1- La fin d’un occident au progrès sans fin
Le modèle occidental depuis la seconde guerre mondiale a été marqué par une société de croissance, d’abondance et de progrès. Cette tendance commençait à décliner depuis les années 2000. Cette fois une véritable inflexion a lieu. Les pays n’ont pas géré la pandémie de la même façon et l’occident a particulièrement souffert.

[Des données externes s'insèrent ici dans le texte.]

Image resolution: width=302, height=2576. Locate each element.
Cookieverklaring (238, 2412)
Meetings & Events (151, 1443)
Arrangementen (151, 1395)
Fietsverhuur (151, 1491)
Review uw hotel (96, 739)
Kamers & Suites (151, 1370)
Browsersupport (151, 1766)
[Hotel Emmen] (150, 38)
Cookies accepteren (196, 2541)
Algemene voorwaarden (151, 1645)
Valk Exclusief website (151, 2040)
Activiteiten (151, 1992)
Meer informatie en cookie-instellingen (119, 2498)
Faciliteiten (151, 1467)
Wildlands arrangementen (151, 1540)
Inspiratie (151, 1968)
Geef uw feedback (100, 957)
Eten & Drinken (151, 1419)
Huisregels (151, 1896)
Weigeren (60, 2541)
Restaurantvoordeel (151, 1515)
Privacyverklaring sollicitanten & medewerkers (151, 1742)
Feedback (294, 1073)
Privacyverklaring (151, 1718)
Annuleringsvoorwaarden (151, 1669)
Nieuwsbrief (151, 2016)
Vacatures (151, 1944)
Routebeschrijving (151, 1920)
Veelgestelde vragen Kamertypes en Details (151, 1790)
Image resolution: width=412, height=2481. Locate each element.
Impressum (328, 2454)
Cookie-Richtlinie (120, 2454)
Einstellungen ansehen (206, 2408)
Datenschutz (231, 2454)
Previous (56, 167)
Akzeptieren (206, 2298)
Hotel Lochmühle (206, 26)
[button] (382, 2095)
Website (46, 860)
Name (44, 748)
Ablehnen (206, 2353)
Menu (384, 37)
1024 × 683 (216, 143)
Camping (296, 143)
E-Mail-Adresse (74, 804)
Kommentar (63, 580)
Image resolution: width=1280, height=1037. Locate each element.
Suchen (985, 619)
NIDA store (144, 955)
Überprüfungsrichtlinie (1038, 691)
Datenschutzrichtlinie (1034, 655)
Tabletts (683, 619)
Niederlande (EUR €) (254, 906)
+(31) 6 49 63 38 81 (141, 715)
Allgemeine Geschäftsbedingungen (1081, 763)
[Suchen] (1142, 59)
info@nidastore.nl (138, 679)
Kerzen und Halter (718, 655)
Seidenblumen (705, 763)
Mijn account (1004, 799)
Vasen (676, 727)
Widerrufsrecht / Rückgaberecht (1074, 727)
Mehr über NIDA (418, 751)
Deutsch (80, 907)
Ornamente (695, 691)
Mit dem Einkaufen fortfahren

Le transfert de richesse vers l’Asie s’est accentué pendant que nos pays tentent de maintenir l’économie par des plans de relance sans précédents dans l’histoire et des politiques inflationnistes de grande envergure (la quantité de dollars en circulation a notamment été multipliée par 4,5 en un an. Une tendance moindre mais similaire s’observe pour la zone euro).
Les conséquences sont prévisibles : augmentation massive de la dette, réduction du pouvoir d’achat, augmentation du chômage, troubles sociaux…
L’Occident va retrouver le chemin de la souffrance et d’une vie plus difficile. Nos Églises ont plutôt bien réussi en contexte de croissance. Sauront-elles s’adapter à ce nouveau paradigme où les ressources financières vont diminuer et où notre discipulat devra retrouver une dimension plus forte de souffrance et de sacrifice ?
Beaucoup de chrétiens issus des diasporas ont découvert la foi dans tels contextes. Ont-ils des choses à nous apprendre sur le discipulat souffrant ?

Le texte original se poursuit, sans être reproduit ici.